Immediate Aftercare and Recovery
Following the procedure, the patient will experience lingering effects of the local anesthetic, causing the lip, tongue, and cheek to remain numb for up to several hours. During this period, it is important to avoid chewing to prevent accidentally injuring the soft tissues. The treated tooth may exhibit temporary sensitivity to hot or cold temperatures, which usually subsides within a few days to a couple of weeks as the tooth recovers.

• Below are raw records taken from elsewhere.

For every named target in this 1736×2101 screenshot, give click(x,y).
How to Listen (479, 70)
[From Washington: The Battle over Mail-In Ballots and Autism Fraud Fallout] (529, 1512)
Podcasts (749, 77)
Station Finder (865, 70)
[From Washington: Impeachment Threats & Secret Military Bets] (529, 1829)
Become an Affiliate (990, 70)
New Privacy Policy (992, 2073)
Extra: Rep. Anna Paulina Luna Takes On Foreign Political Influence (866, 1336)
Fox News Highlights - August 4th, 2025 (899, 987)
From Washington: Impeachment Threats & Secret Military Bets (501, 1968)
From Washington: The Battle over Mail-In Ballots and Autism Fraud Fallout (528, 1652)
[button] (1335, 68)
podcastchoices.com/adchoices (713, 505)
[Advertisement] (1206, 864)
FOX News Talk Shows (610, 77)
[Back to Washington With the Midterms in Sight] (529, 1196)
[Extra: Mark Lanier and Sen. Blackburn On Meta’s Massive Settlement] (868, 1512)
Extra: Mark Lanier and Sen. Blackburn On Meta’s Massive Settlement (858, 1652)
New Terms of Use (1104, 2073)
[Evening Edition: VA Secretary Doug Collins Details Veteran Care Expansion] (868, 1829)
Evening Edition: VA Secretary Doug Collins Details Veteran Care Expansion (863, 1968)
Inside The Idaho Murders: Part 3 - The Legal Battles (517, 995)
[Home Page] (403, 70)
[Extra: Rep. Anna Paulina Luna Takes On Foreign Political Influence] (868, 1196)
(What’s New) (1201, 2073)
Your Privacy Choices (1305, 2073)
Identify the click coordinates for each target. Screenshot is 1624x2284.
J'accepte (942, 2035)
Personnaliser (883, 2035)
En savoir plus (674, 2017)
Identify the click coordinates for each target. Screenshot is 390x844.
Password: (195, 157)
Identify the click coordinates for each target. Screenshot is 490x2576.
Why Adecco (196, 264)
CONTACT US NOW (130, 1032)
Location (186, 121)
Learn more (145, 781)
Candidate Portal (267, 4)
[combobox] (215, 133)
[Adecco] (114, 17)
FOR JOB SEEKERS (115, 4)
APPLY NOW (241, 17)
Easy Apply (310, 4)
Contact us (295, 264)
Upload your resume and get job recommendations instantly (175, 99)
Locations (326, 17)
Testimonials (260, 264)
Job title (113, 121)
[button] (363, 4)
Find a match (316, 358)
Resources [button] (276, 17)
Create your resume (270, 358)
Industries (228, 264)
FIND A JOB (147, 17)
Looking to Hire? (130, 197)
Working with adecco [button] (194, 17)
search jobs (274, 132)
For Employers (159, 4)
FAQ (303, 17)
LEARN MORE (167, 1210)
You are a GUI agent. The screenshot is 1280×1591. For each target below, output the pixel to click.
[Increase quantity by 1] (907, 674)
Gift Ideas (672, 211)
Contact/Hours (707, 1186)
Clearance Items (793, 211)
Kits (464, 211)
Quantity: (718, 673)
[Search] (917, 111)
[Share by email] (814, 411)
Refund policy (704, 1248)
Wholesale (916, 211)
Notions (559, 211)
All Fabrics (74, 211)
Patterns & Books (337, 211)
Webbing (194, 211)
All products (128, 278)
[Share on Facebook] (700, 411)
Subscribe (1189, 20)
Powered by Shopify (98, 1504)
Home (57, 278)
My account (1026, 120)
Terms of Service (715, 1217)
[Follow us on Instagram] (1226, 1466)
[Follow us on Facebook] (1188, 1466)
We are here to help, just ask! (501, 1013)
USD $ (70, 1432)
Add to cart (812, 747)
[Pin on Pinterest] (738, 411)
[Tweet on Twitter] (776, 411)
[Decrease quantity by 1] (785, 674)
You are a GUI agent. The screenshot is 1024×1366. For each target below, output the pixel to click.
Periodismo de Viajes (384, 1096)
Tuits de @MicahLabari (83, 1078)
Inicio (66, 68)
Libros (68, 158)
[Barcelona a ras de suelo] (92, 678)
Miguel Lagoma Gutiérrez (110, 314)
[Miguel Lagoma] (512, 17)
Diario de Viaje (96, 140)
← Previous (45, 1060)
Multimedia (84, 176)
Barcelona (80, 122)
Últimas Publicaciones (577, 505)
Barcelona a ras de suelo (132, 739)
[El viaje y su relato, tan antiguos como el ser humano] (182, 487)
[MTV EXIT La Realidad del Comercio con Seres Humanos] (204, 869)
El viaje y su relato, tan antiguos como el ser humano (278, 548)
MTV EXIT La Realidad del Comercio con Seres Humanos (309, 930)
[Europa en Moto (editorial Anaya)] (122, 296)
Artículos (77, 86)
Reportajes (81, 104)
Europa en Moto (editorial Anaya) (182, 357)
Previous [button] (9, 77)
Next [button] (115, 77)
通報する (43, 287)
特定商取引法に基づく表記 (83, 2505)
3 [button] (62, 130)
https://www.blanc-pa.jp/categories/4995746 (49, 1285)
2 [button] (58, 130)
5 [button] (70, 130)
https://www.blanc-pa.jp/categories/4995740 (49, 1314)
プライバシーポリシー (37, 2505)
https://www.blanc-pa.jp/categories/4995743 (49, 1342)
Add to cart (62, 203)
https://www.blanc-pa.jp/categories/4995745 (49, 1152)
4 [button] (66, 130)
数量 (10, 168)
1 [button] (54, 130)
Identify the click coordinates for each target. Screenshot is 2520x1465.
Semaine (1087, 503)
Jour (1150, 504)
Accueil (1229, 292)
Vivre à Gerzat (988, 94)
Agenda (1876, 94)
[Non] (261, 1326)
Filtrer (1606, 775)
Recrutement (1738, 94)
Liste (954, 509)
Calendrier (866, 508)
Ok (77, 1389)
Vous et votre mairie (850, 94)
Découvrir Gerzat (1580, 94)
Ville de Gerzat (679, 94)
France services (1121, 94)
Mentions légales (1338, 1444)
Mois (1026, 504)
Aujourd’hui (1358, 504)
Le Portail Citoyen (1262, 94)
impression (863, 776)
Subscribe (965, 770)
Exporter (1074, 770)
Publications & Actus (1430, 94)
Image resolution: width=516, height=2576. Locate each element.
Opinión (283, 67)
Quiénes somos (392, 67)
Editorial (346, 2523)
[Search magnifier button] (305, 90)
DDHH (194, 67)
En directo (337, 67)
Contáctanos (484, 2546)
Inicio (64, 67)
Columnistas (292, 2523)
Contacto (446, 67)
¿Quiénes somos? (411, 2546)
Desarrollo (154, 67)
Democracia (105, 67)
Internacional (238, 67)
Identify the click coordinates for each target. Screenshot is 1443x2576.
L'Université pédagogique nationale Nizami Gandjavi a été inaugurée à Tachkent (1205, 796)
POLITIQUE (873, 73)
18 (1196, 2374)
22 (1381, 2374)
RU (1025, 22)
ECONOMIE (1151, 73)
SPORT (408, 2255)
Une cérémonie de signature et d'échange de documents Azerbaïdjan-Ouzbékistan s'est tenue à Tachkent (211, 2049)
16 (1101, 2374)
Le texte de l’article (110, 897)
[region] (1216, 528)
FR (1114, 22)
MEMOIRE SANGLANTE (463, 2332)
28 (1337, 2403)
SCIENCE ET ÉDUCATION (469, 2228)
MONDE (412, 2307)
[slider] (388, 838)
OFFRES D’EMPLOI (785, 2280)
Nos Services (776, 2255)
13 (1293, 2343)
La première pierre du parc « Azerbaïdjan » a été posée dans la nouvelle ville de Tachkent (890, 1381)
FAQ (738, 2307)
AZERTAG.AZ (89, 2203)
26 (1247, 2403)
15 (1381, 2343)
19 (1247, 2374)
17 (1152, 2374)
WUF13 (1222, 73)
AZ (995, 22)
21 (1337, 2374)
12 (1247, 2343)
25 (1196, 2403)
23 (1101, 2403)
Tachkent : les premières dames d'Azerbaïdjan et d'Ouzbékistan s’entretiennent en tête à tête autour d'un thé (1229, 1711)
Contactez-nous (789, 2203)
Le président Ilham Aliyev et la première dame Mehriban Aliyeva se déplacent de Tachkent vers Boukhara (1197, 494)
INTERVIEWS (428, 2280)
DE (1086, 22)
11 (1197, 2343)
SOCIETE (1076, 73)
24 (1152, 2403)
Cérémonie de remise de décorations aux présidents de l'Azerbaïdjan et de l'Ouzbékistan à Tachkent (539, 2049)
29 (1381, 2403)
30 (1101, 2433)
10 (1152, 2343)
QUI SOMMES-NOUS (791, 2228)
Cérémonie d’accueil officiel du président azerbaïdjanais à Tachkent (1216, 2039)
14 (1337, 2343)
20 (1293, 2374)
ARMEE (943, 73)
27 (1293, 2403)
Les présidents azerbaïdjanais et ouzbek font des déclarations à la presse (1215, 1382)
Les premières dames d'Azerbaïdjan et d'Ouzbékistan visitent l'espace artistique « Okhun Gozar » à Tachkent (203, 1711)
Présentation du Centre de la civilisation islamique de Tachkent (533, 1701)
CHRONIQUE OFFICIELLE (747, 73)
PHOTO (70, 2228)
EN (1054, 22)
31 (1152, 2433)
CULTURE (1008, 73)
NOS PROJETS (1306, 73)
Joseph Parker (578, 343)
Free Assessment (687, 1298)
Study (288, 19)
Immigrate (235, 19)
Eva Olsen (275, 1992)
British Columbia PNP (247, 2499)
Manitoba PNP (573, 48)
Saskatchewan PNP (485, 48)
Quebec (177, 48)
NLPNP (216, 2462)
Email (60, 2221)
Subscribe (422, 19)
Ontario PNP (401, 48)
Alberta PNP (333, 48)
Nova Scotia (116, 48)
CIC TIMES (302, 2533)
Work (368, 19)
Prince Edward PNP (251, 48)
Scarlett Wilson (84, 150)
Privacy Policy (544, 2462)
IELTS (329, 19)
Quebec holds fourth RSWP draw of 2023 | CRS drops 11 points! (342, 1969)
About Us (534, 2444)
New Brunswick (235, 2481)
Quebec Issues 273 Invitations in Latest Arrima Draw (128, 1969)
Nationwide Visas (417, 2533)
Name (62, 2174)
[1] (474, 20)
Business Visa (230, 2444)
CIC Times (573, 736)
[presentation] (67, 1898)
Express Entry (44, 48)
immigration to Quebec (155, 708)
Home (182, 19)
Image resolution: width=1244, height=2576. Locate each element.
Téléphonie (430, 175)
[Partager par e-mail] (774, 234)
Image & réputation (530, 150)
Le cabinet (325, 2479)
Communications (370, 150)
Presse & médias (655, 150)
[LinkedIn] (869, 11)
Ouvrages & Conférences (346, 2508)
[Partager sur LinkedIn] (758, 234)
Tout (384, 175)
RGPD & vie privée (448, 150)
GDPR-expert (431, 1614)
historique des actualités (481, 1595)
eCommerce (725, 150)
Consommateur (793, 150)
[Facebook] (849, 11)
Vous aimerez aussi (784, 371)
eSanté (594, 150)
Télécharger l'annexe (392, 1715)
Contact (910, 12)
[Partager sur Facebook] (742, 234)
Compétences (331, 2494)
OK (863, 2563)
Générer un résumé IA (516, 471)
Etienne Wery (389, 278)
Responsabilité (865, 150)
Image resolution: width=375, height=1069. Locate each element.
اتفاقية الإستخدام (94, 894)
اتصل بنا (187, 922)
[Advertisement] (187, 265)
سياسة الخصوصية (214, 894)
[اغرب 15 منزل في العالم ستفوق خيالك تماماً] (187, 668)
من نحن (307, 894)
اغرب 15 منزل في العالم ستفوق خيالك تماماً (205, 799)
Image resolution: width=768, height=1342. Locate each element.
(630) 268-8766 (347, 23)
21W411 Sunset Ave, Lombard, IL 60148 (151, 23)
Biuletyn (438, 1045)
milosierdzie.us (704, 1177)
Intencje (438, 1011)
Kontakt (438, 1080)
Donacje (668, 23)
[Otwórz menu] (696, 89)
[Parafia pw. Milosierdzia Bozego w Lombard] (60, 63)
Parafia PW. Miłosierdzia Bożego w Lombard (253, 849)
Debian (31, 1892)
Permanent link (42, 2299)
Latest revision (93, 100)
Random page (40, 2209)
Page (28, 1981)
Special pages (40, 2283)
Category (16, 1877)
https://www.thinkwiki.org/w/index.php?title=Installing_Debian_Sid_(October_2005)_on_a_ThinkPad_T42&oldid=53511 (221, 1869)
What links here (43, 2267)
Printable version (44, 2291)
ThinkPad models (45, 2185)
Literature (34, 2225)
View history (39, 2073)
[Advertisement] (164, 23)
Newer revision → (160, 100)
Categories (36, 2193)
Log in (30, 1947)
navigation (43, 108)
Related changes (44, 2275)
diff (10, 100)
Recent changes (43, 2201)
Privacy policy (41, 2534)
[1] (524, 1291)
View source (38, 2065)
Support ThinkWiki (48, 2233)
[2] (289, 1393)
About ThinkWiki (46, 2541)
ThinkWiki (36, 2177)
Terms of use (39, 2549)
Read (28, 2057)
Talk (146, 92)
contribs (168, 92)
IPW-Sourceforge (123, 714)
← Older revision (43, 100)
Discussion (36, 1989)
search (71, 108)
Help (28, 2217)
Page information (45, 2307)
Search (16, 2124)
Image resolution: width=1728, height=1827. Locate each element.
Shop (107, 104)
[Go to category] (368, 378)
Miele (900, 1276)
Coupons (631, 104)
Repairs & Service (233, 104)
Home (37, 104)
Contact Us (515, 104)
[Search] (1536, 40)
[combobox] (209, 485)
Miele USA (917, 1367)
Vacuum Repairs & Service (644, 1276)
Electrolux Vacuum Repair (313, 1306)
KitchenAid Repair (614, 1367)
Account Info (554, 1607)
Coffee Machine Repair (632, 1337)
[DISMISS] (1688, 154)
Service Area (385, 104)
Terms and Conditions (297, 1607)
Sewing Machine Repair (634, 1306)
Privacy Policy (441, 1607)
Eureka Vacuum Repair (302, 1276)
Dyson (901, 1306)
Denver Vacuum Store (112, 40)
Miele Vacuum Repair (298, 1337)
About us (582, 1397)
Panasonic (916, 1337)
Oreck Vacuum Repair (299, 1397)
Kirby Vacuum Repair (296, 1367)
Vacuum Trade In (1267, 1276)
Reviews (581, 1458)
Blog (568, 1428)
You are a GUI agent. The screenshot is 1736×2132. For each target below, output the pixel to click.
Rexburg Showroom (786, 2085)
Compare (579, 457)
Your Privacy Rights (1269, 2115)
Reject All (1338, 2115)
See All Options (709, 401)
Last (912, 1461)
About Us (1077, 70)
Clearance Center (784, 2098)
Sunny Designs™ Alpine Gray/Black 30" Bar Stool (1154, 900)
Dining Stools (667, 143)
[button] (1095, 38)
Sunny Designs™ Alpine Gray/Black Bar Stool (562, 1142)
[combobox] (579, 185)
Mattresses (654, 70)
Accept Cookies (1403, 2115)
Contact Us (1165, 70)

Patients should wait until the numbness completely wears off before attempting to eat a full meal. For the first 24 hours, it is best to stick to soft foods and avoid chewing directly on the new filling, especially if amalgam was used, as it takes time to reach maximum strength. If the filling feels consistently high, or if severe pain persists beyond a few days, the patient should contact the dental office for an immediate adjustment to prevent complications like jaw pain or fracture.